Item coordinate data
# # # # # # #

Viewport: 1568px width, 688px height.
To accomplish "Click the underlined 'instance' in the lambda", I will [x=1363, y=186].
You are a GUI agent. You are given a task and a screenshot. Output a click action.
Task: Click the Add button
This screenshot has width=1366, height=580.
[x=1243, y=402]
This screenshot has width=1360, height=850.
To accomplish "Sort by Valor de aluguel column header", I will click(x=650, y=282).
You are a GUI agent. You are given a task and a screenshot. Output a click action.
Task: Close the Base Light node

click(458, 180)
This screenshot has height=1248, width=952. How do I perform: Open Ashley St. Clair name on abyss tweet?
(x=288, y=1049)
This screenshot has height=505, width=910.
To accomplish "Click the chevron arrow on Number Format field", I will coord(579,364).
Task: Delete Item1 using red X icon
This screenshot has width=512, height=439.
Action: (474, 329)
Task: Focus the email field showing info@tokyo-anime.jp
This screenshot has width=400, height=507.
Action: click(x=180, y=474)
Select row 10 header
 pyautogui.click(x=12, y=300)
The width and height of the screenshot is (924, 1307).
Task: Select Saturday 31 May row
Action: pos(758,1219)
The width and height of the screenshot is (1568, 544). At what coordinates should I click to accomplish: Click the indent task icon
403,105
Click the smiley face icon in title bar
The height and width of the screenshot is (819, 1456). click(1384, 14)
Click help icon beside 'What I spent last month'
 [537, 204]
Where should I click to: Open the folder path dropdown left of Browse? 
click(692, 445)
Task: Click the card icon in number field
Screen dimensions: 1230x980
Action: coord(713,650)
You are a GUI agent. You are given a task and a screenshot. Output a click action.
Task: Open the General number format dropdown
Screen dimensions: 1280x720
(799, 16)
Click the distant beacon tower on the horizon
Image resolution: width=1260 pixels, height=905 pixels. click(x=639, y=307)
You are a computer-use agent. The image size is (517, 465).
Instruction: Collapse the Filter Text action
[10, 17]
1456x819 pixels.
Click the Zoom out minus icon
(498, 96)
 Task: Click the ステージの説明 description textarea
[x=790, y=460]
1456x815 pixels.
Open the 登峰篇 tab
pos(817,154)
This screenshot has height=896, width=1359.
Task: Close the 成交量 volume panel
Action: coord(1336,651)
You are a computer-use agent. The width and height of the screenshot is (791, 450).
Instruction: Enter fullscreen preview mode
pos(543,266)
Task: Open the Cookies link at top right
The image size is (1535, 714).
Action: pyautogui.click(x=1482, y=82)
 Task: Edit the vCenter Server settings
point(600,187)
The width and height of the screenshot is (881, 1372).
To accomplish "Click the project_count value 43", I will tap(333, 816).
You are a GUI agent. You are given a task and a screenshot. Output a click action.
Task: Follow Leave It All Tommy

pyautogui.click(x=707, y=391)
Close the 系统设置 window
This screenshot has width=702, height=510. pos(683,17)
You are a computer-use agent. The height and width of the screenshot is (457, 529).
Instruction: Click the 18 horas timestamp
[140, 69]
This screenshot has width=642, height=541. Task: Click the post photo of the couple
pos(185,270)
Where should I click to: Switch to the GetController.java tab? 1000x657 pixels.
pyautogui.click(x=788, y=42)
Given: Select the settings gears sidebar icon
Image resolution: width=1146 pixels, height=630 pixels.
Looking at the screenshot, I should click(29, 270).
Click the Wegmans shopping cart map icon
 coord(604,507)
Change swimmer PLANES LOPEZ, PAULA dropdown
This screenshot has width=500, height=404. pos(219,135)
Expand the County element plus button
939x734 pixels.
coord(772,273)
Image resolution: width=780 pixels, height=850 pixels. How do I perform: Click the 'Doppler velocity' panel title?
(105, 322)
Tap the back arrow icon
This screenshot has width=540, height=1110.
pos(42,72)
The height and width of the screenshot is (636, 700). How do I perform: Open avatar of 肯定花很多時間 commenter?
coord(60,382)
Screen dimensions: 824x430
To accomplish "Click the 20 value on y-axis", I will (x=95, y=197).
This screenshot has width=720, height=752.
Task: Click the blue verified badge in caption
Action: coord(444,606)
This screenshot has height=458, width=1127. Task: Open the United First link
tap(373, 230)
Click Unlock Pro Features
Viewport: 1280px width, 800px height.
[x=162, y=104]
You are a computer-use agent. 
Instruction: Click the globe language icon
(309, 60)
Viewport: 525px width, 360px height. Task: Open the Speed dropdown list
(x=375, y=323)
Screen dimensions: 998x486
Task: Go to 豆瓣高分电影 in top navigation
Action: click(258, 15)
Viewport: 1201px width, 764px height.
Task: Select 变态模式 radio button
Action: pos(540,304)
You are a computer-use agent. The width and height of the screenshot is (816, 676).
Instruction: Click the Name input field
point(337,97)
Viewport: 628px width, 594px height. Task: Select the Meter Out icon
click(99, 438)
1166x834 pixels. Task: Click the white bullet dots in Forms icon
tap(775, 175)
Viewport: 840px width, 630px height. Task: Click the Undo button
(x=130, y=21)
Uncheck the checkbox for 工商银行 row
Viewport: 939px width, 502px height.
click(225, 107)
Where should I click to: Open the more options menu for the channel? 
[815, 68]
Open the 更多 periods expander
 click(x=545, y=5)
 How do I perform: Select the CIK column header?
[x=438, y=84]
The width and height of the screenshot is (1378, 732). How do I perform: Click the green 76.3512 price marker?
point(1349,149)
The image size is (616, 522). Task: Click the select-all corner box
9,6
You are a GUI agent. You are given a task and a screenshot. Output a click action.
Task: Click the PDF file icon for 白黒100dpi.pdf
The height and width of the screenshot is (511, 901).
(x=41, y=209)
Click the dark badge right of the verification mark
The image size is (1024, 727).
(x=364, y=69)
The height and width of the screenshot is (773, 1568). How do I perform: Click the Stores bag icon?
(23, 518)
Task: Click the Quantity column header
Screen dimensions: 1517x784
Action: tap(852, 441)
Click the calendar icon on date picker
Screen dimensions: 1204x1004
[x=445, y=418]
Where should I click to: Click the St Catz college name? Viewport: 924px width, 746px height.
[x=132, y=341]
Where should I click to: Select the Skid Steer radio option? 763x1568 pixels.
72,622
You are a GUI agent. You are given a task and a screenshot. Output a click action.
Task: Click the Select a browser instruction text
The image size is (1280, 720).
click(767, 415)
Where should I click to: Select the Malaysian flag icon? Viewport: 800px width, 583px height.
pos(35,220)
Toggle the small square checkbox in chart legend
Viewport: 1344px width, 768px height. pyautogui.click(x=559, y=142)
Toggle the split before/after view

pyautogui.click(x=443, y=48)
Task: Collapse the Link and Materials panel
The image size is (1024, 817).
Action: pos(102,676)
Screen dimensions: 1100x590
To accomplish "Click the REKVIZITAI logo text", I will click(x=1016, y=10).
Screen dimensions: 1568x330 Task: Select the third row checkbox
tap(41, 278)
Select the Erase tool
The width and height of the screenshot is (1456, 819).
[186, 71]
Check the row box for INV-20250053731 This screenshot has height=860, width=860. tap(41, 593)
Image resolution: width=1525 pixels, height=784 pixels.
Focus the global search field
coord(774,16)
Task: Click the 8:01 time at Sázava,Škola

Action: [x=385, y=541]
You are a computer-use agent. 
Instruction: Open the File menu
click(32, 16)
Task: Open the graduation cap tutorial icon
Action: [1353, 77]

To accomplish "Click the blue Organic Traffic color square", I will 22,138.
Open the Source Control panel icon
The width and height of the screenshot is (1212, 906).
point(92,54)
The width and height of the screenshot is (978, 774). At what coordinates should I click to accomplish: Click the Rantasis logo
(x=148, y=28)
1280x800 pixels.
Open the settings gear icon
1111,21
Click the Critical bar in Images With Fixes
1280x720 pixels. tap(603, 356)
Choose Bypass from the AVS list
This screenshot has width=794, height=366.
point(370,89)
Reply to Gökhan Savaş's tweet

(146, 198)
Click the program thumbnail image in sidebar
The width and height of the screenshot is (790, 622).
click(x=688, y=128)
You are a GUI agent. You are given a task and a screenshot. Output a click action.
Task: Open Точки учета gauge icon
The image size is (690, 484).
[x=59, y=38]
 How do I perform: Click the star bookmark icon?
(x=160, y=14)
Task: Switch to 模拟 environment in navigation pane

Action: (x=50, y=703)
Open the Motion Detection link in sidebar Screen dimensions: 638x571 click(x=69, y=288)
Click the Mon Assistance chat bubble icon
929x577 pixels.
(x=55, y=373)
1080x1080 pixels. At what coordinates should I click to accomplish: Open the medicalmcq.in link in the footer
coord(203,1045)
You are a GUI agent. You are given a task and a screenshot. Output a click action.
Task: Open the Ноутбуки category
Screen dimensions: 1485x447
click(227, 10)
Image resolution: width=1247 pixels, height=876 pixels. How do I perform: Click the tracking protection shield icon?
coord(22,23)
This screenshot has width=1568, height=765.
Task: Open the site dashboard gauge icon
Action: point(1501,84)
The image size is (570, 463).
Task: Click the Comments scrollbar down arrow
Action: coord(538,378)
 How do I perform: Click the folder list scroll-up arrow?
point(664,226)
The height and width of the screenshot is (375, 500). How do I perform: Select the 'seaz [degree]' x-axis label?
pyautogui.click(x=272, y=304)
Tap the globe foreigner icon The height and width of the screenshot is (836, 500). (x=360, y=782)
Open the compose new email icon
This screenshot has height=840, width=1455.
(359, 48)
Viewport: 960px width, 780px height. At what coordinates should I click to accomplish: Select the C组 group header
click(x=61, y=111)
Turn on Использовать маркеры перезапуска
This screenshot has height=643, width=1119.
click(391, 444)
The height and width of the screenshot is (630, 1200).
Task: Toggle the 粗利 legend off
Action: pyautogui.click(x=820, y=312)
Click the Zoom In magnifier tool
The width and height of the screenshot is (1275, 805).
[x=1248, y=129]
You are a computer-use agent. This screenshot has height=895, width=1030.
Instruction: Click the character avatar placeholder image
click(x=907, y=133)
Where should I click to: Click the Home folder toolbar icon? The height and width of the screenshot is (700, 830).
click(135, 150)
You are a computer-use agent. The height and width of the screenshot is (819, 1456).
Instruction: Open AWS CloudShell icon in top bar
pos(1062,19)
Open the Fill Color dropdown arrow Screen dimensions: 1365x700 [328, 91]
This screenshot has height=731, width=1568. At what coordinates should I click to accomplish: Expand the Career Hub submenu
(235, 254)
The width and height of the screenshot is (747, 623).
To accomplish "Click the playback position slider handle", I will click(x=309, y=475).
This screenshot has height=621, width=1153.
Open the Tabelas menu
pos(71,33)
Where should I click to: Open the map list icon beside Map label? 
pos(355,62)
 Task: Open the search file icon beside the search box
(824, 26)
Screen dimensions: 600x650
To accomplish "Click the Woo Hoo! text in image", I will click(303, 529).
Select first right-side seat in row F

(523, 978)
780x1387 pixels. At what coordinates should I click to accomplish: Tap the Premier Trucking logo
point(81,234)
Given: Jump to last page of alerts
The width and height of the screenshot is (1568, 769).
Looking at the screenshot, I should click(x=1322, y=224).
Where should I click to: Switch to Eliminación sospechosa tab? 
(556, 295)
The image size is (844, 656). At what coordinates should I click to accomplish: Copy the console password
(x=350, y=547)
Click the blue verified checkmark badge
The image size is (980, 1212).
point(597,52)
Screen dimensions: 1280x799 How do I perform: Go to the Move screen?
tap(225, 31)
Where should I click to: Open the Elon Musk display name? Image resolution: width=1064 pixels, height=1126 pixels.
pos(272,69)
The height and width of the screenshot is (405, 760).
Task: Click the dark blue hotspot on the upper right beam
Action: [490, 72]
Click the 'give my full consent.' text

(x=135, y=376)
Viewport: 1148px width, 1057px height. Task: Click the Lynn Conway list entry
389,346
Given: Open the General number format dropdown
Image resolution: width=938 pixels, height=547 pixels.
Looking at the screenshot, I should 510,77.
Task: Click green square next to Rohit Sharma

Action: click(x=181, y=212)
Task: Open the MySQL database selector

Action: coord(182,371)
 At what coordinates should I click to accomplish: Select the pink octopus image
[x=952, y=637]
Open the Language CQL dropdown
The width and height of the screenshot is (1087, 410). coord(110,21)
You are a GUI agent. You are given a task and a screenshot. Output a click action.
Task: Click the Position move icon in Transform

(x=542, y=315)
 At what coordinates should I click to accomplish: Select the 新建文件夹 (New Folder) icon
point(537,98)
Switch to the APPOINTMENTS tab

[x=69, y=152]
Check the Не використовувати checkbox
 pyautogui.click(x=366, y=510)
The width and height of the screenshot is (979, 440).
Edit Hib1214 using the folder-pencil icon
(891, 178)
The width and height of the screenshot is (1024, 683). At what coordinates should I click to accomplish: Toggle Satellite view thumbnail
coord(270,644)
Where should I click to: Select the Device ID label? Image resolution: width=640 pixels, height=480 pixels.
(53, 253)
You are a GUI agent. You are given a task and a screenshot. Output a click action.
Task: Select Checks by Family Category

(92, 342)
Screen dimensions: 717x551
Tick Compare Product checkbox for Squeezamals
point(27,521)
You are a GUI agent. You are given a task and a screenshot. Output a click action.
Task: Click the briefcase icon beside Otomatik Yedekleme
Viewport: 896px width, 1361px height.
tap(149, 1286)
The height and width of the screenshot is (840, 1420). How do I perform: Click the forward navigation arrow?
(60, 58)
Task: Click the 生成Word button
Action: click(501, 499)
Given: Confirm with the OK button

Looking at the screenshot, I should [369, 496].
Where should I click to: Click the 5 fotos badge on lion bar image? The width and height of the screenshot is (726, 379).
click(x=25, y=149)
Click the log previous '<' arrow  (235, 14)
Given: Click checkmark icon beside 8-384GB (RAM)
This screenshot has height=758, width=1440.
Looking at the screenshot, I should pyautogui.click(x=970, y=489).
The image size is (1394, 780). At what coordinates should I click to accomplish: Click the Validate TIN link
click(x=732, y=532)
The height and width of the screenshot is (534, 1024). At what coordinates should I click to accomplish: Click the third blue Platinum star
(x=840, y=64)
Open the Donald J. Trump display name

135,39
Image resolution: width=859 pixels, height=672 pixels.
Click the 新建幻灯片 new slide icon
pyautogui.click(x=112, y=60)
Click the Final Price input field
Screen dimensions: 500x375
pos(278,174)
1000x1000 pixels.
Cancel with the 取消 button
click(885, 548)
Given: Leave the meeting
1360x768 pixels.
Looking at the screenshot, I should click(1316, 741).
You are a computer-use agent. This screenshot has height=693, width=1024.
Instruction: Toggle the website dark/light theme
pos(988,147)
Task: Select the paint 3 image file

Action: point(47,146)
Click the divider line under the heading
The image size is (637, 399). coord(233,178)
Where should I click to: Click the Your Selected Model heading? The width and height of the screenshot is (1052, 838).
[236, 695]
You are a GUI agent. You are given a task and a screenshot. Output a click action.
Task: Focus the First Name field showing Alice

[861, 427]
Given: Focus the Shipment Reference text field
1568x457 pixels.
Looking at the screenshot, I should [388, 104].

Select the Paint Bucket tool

# # # # # # #

Please output the item coordinate data above, unchanged, from the first line through the line containing "Image resolution: width=1260", including both. Output only those lines.

Viewport: 1568px width, 688px height.
To accomplish "Click the underlined 'instance' in the lambda", I will [x=1363, y=186].
You are a GUI agent. You are given a task and a screenshot. Output a click action.
Task: Click the Add button
This screenshot has width=1366, height=580.
[x=1243, y=402]
This screenshot has width=1360, height=850.
To accomplish "Sort by Valor de aluguel column header", I will click(x=650, y=282).
You are a GUI agent. You are given a task and a screenshot. Output a click action.
Task: Close the Base Light node

click(458, 180)
This screenshot has height=1248, width=952. How do I perform: Open Ashley St. Clair name on abyss tweet?
(x=288, y=1049)
This screenshot has height=505, width=910.
To accomplish "Click the chevron arrow on Number Format field", I will coord(579,364).
Task: Delete Item1 using red X icon
This screenshot has width=512, height=439.
Action: (474, 329)
Task: Focus the email field showing info@tokyo-anime.jp
This screenshot has width=400, height=507.
Action: click(x=180, y=474)
Select row 10 header
 pyautogui.click(x=12, y=300)
The width and height of the screenshot is (924, 1307).
Task: Select Saturday 31 May row
Action: pos(758,1219)
The width and height of the screenshot is (1568, 544). At what coordinates should I click to accomplish: Click the indent task icon
403,105
Click the smiley face icon in title bar
The height and width of the screenshot is (819, 1456). click(1384, 14)
Click help icon beside 'What I spent last month'
 [537, 204]
Where should I click to: Open the folder path dropdown left of Browse? 
click(692, 445)
Task: Click the card icon in number field
Screen dimensions: 1230x980
Action: coord(713,650)
You are a GUI agent. You are given a task and a screenshot. Output a click action.
Task: Open the General number format dropdown
Screen dimensions: 1280x720
(799, 16)
Click the distant beacon tower on the horizon
Image resolution: width=1260 pixels, height=905 pixels. click(x=639, y=307)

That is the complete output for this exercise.